Tuesday, February 15, 2011

Ghana: Implementing the World's First Biometric Banking System

Peruvian economist Hernando de Soto has always argued that the major problem facing the developing world is how to convert its "dead capital"-- i.e. the poor entreprenuers whose economic activity, estimated at US$ 10 trillion worldwide, flow outside the legal system as undocumented activity thus inassessible data, which prevents them from leveraging their capital inside the legal system and from engaging in the kind of wealth creation activities such as access to credit, the issue of shares, the mortgage of property, and a host of other economic activities that drive a modern market economies.

In the article The World's First Biometric Money: Ghana's e-Zwich and the Contemporary Influence of South African Biometrics (Africa: The Journal of the International African Institute - Volume 80, Number 4, 2010, pp. 642-662, accessed IMTFI PDF)...

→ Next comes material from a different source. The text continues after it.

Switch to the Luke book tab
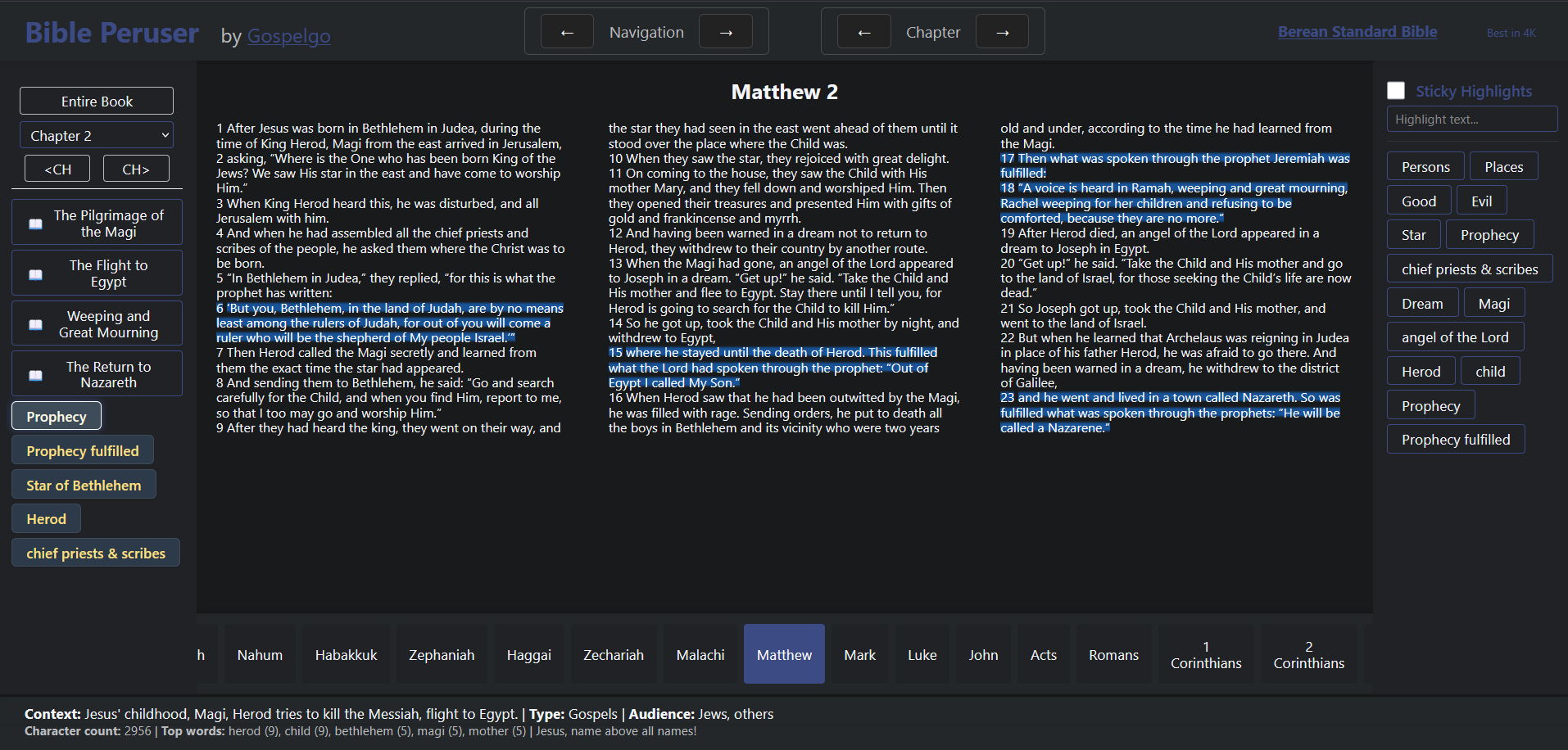1568x750 pixels. pyautogui.click(x=921, y=654)
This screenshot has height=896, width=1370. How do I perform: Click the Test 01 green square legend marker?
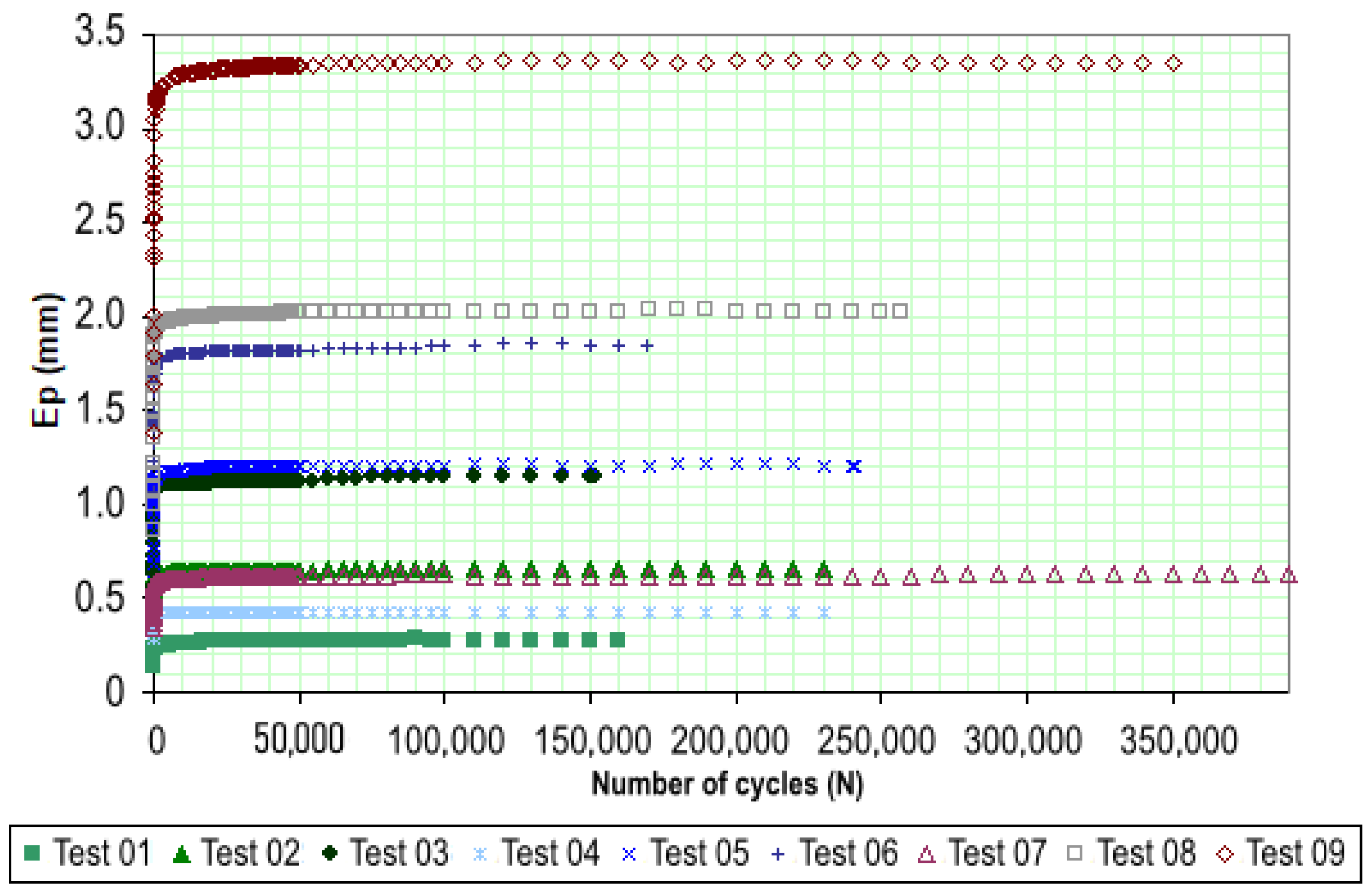pos(32,853)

... Keith Breckenridge looks at Ghana's adoption of the world’s first biometric banking system--basically a void card enabled by the cardholder's fingerprint--to draw a larger proportion of the population into the banking economy, raise the levels of local capitalization by drawing a much larger portion of the issued money supply into bank accounts, create a national instrument and measure of capital accumulation "in the face of a host of established informal and transnational practices that make a mockery of the post-colonial state’s ability to influence and tax the economy." He argues that besides all of implementation road bumps, the scheme might actually succeed. Excerpt:
There is certainly much that seems strange about the Ghanaian e-Zwich project. It is difficult to believe that a country that had no meaningful credit card system, no reliable electricity supply, or even street addresses will be the first to implement a biometric payment infrastructure. Yet in an important sense it is the absence of a preexisting system of payments that makes it possible for Ghana to move its entire banking sector on to Net1’s biometric standard. As that company’s Brenda Stewart observed, ‘Ghana has been able to take up the world-first initiative because it has no Visa or MasterCard infrastructure in place’ (du Toit 2008). In this, at least, the idea of leapfrogging (which recurs almost continuously in African discussions of biometrics) has a kind of power. The new smartcard and cellular networking and biometric technologies will, I think, equip African states with new tools to capture and order the economic activity that has long sought to escape central power, but the outcome of this struggle is clearly a long way off.